Сперва я испугался — у меня не получится, но она помогла, и поединок состоялся. Не за страх, а за совесть. Однажды я смотрел американский фильм, где красотка вампир ложилась в койку с обычными мужчинами, а после у них выпивала кровь. Я думал, меня ожидает то же самое, даже ждал, когда она вопьется, чтобы завершить свой путь на вершине ощущений, но остался жить. Схватка длилась долго, с переменным успехом, с цитатами из Камасутры, и она победила. А чуть позже, расслабленная, пальцами поигрывая отдельными частями моего тела, лениво побуждая его к продолжению, Кира-вампирша промолвила:

— Шесть раз кончила. А ты?

— А я… Что — я!

Она поднялась, взяла со стола сигареты, постояла ни в чем надо мной, подумала. Горячее, мокрое лоно ее я хотел еще. Она легла рядом и спросила:

— Знаешь, у Никиты были проблемы?

— Проблемы? — лениво удивился я и сразу же забыл о том, что мы голы. — У него никогда проблем не было.

— У всех есть.

— Какие еще?

— Неважно. — Она как будто успокоилась, но завела-таки разговор об убийстве, спросила вскользь про Афганистан, стараясь выведать, что можно, но неназойливо. Она провела рукой по моему животу и ниже.

— Гм. Тогда я пошла. Поздно.

Она стала одеваться и делала это небрежно и скабрезно.

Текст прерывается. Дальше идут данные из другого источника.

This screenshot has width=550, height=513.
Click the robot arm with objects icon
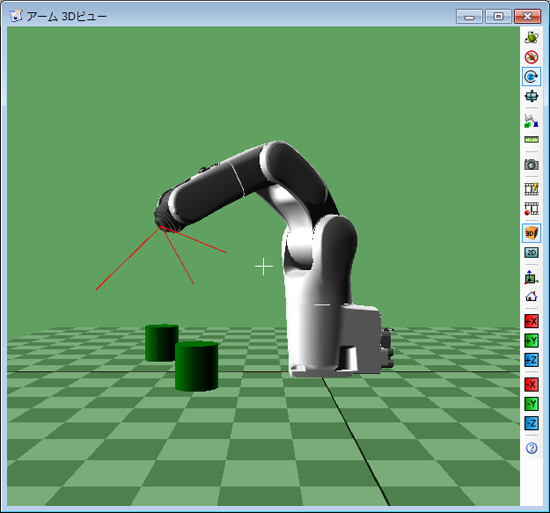coord(531,121)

— Подожди, — сказал я, поднялся, завалил Киру грубо и сделал, что хотел, быстро и цинично. Она не сразу встала с колен, всхлипнула, похоже, довольно. Оттолкнула меня и сказала:

— Подлец.

— Когда встретимся, детка? — спросил я.

— Скоро, — согласилась она и усмехнулась: — Пупсик!

Пупсик не добился в итоге ничего, хотя нет-нет, а передо мной возникало ее лицо с гримасой сладострастия и вспоминался свой испуг оказаться несостоятельным. Я не добился ничего конкретно, но имел достаточно косвенных указаний. Малинин фигурировал в истории убийства в полный рост.

Последние несколько дней не было слышно о перестрелках, и это значило: «духи» договорились, разобрались, согласились с тем, что трупы на улице Восстания — дело чьей-то сторонней руки. По идее, они должны искать террориста или просто перемочить для престижа всех, кого можно заподозрить в причастности. Тут уж мне стоять в первых рядах как другу Никиты, афганцу, человеку, получившему его архив, — хотя и тупой с виду эпилептик, но профилактический труп еще никому не помешал. Я собрал сумку с необходимыми вещами, прошел через чердак, захватил сверток и скоро уже скользил проходными дворами на Фурштатскую, где стоял «Москвич». Я доехал до Петроградской и, стараясь не попадаться никому на глаза, поднялся в квартиру 63 с намерением пожить в ней. Или, в крайнем случае, умереть подороже. Если «духи» пойдут на ликвидацию, они меня вычислят.